■ Your instructions
Copy the records below without alteration, beginning at the line that contains "Image resolution: width=845" and stopping after the line that contains "will click(888, 834).".

Records from a data source
[start]

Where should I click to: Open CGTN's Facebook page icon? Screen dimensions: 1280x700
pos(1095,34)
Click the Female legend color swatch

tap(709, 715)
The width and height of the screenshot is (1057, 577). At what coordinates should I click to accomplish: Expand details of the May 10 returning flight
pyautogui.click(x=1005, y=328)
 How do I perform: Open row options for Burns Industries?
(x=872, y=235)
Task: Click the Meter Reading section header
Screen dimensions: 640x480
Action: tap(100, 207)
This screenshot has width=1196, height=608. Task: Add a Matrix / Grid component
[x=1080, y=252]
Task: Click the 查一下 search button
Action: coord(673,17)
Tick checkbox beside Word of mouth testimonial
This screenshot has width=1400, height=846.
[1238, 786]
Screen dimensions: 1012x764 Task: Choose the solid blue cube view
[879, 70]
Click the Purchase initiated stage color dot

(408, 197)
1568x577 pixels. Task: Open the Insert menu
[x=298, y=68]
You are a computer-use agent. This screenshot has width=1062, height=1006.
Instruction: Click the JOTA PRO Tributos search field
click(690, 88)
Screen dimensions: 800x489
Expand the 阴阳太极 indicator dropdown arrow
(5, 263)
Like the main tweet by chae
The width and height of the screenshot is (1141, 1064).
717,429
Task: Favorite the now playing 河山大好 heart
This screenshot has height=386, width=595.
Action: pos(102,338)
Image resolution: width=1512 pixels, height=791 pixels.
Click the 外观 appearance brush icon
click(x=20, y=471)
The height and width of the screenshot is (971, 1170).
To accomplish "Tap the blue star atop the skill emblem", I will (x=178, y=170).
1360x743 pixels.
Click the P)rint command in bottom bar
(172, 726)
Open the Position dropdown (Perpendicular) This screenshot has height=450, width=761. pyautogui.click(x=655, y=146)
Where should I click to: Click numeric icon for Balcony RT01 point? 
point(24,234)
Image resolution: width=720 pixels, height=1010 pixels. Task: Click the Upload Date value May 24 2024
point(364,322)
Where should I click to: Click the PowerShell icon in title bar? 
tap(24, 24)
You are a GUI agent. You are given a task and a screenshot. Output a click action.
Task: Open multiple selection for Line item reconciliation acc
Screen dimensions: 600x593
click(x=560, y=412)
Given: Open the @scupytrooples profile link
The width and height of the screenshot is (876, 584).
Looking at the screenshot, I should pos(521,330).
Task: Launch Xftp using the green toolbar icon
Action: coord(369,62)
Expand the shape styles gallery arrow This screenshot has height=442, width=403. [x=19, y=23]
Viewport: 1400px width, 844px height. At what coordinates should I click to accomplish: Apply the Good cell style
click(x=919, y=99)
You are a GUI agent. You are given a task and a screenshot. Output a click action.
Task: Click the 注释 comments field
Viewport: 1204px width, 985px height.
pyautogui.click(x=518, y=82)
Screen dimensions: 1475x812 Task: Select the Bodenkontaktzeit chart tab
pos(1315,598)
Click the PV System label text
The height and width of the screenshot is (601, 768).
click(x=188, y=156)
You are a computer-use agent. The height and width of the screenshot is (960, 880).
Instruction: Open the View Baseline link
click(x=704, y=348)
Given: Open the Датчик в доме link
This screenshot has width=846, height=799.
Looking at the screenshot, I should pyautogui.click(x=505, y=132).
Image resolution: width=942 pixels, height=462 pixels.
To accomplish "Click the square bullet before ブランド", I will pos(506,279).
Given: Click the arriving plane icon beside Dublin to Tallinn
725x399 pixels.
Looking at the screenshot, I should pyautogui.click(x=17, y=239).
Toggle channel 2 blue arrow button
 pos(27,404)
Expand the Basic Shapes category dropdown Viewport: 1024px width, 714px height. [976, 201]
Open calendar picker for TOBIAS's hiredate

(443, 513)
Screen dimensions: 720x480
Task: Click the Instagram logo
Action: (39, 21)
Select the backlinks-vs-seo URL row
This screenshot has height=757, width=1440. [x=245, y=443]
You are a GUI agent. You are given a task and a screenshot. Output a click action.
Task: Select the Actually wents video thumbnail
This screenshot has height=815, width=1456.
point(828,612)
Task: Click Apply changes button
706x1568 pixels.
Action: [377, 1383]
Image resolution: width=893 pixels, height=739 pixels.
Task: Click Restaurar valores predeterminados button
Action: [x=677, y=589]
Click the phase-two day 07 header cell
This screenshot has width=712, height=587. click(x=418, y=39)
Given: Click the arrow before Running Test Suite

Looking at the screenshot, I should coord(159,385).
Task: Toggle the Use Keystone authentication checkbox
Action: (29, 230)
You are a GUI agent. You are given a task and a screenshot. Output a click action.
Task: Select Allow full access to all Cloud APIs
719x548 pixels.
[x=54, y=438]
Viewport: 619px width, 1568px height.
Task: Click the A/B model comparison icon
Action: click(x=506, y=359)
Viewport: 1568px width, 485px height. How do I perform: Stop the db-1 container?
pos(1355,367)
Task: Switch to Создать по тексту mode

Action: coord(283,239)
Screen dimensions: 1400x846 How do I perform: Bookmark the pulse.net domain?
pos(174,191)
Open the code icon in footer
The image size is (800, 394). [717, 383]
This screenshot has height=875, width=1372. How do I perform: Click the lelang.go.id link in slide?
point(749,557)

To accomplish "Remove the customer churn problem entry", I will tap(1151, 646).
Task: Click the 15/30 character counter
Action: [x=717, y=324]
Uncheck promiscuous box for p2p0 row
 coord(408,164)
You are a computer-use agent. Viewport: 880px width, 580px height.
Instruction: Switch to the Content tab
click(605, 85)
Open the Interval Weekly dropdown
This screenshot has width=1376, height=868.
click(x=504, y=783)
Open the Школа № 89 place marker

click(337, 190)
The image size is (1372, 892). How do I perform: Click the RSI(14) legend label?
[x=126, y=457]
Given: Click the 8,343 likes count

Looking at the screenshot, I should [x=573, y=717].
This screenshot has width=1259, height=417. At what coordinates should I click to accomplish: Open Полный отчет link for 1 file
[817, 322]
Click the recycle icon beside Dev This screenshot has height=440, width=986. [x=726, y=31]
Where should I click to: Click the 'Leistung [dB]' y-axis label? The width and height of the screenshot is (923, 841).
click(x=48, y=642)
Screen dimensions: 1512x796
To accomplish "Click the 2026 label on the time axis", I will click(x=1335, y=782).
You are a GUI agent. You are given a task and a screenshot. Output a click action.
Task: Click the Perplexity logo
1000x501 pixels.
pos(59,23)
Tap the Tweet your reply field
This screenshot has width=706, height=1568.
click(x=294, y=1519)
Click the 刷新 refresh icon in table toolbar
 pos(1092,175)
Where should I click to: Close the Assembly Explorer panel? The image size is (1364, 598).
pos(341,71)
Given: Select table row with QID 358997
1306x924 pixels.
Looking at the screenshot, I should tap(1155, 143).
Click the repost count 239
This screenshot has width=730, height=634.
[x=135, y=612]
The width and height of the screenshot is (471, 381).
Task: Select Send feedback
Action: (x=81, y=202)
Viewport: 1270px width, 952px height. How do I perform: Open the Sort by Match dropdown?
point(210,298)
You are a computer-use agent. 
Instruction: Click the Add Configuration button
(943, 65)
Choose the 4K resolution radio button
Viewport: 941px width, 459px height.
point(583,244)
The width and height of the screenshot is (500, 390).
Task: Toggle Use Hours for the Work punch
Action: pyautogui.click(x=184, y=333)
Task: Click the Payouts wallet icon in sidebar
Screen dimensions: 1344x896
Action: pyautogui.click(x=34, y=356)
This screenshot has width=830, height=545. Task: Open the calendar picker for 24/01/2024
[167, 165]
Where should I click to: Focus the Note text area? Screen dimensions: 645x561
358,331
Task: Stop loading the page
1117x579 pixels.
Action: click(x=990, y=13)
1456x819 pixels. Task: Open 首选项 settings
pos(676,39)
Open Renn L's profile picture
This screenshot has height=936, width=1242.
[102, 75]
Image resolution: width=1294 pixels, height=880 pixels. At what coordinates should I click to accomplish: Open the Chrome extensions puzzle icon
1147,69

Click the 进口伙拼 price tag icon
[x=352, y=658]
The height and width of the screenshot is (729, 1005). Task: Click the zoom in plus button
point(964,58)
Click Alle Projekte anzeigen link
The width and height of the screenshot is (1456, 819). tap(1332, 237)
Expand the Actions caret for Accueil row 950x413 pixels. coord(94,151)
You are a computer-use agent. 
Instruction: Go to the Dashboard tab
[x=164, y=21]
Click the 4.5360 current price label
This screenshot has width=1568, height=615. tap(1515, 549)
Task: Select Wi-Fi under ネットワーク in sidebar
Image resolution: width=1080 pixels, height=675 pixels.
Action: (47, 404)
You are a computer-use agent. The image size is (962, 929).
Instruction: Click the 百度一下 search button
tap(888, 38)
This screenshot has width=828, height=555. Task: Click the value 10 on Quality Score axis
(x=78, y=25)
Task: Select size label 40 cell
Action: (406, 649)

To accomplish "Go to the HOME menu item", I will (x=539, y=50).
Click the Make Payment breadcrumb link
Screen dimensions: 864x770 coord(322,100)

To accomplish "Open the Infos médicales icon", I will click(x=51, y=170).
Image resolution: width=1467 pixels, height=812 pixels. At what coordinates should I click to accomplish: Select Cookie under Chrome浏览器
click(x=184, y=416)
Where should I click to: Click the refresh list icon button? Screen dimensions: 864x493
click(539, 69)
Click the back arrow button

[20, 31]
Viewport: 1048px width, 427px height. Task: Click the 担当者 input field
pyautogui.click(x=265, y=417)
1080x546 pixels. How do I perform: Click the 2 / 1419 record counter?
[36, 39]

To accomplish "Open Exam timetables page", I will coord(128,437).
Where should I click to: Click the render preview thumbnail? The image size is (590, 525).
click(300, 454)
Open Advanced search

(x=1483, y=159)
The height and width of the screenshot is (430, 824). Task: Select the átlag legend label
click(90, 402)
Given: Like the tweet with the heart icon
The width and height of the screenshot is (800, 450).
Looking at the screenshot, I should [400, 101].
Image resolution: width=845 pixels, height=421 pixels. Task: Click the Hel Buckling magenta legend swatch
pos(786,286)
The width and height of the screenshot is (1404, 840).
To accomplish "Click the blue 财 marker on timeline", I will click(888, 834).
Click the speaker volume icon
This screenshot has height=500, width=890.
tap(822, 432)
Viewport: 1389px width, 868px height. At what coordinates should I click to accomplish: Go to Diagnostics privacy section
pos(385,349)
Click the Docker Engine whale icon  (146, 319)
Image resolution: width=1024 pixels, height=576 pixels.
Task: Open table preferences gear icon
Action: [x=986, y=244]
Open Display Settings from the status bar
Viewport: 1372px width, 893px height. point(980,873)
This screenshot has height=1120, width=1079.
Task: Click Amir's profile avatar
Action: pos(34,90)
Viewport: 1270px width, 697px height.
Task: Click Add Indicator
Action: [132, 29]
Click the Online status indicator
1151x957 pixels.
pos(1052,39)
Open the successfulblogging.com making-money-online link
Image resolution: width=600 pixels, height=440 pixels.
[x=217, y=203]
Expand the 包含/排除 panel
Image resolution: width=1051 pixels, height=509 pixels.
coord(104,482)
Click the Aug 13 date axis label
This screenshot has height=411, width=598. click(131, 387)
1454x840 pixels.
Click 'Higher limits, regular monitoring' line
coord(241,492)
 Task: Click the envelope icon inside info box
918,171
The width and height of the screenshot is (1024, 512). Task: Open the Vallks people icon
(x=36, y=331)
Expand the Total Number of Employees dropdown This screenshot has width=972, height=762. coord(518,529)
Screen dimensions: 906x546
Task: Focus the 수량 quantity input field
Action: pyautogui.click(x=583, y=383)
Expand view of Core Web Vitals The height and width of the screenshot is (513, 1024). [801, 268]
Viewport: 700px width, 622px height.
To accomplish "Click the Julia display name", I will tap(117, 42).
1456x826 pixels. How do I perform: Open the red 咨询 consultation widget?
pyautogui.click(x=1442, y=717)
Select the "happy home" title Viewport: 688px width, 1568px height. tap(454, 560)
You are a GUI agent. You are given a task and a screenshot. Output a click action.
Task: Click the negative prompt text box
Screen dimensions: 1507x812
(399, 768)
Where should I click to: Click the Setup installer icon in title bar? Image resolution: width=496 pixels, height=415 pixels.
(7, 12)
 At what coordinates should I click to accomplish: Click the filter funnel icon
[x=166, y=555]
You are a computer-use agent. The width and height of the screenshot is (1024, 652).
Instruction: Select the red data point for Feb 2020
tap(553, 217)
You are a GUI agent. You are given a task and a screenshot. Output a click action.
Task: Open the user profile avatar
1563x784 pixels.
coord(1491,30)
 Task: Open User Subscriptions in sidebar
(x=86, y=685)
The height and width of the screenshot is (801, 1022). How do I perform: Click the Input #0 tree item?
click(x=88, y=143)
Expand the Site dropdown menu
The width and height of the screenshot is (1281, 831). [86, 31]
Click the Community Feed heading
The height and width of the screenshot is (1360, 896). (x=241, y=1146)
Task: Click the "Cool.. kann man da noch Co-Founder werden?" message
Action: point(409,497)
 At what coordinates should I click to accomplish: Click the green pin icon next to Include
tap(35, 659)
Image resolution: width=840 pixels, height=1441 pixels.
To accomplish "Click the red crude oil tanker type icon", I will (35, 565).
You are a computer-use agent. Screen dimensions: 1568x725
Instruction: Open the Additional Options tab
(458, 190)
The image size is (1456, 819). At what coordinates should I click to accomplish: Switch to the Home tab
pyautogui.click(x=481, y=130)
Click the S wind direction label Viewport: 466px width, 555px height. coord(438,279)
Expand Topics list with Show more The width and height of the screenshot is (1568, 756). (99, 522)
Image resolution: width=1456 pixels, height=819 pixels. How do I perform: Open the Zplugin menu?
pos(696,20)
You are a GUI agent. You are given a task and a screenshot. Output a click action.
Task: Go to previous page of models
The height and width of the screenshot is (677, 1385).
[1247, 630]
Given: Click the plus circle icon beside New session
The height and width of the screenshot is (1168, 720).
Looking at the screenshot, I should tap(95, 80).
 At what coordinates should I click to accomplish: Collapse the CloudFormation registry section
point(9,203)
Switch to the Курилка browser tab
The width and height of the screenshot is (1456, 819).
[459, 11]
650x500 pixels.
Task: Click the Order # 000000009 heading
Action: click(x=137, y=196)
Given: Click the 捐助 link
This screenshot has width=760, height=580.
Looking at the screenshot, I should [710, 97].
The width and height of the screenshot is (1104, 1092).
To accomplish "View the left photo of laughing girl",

[end]

■ Correct response
Image resolution: width=845 pixels, height=421 pixels. Task: Click the Hel Buckling magenta legend swatch
pos(786,286)
The width and height of the screenshot is (1404, 840).
To accomplish "Click the blue 财 marker on timeline", I will click(888, 834).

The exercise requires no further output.